Assignment
Look for the line with "You are a GUI" in the entries below, then extract that line and all lines after it exactly, with pictures left out.

### Records for this exercise ###

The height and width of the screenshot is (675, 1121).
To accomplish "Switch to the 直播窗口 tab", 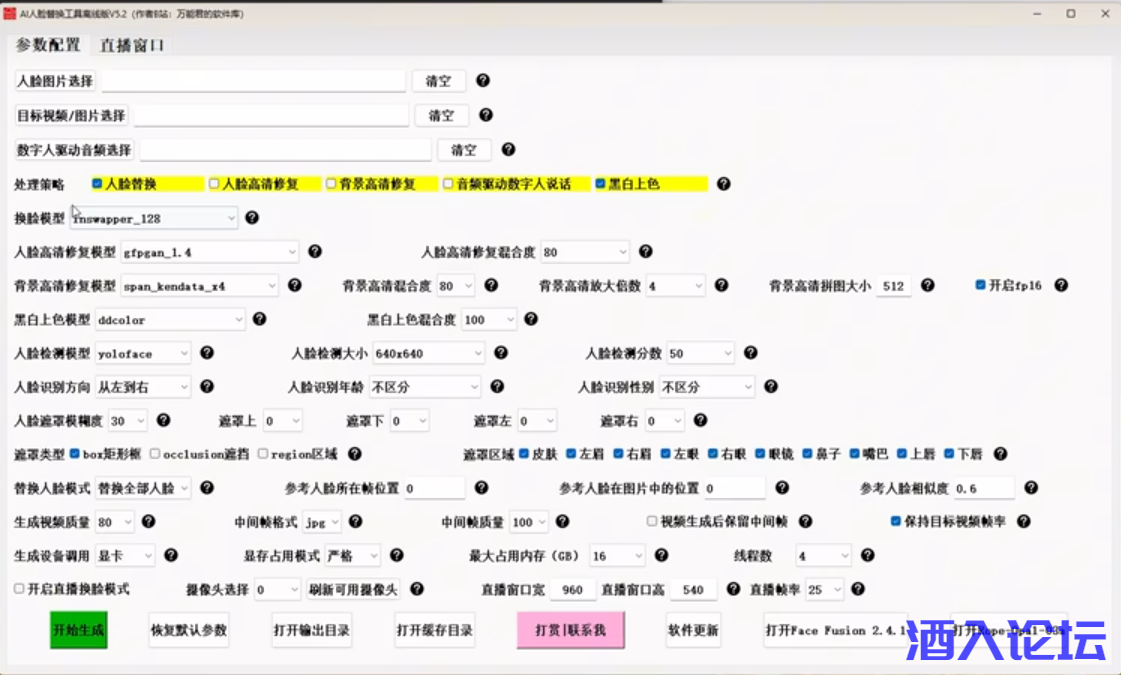I will click(x=132, y=45).
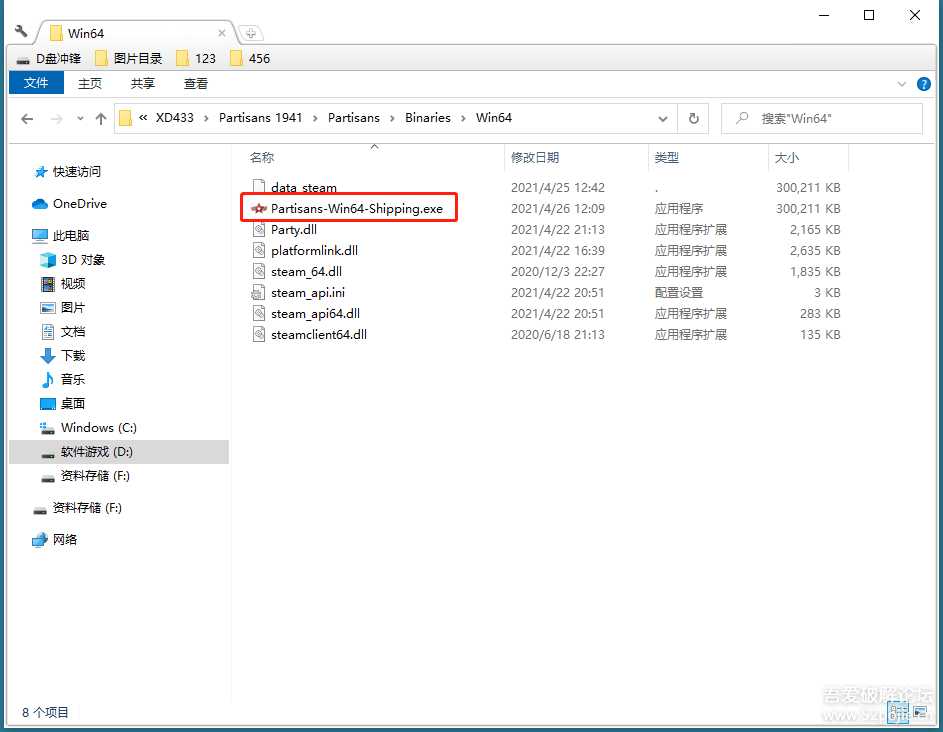
Task: Click the wrench icon on the tab bar
Action: 22,32
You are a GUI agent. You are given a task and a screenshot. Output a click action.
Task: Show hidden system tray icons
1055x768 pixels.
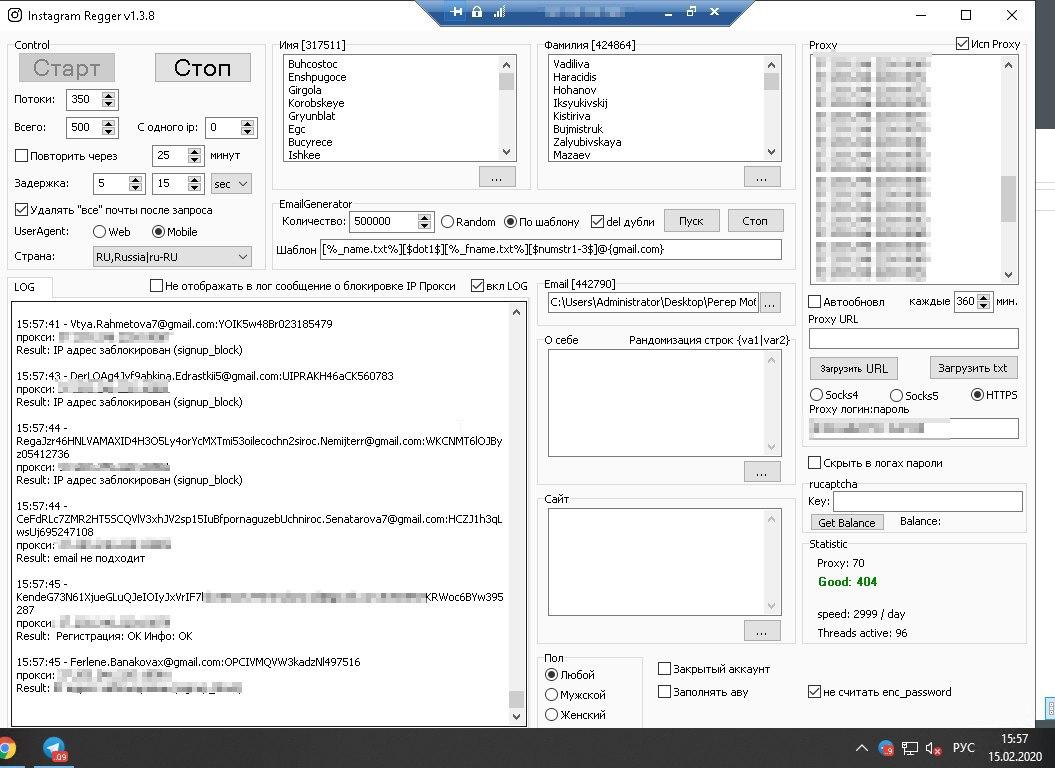pos(862,748)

###

Result of the exercise
You are a GUI agent. You are given a task and a screenshot. Output a click action.
Task: Show hidden system tray icons
1055x768 pixels.
pos(862,748)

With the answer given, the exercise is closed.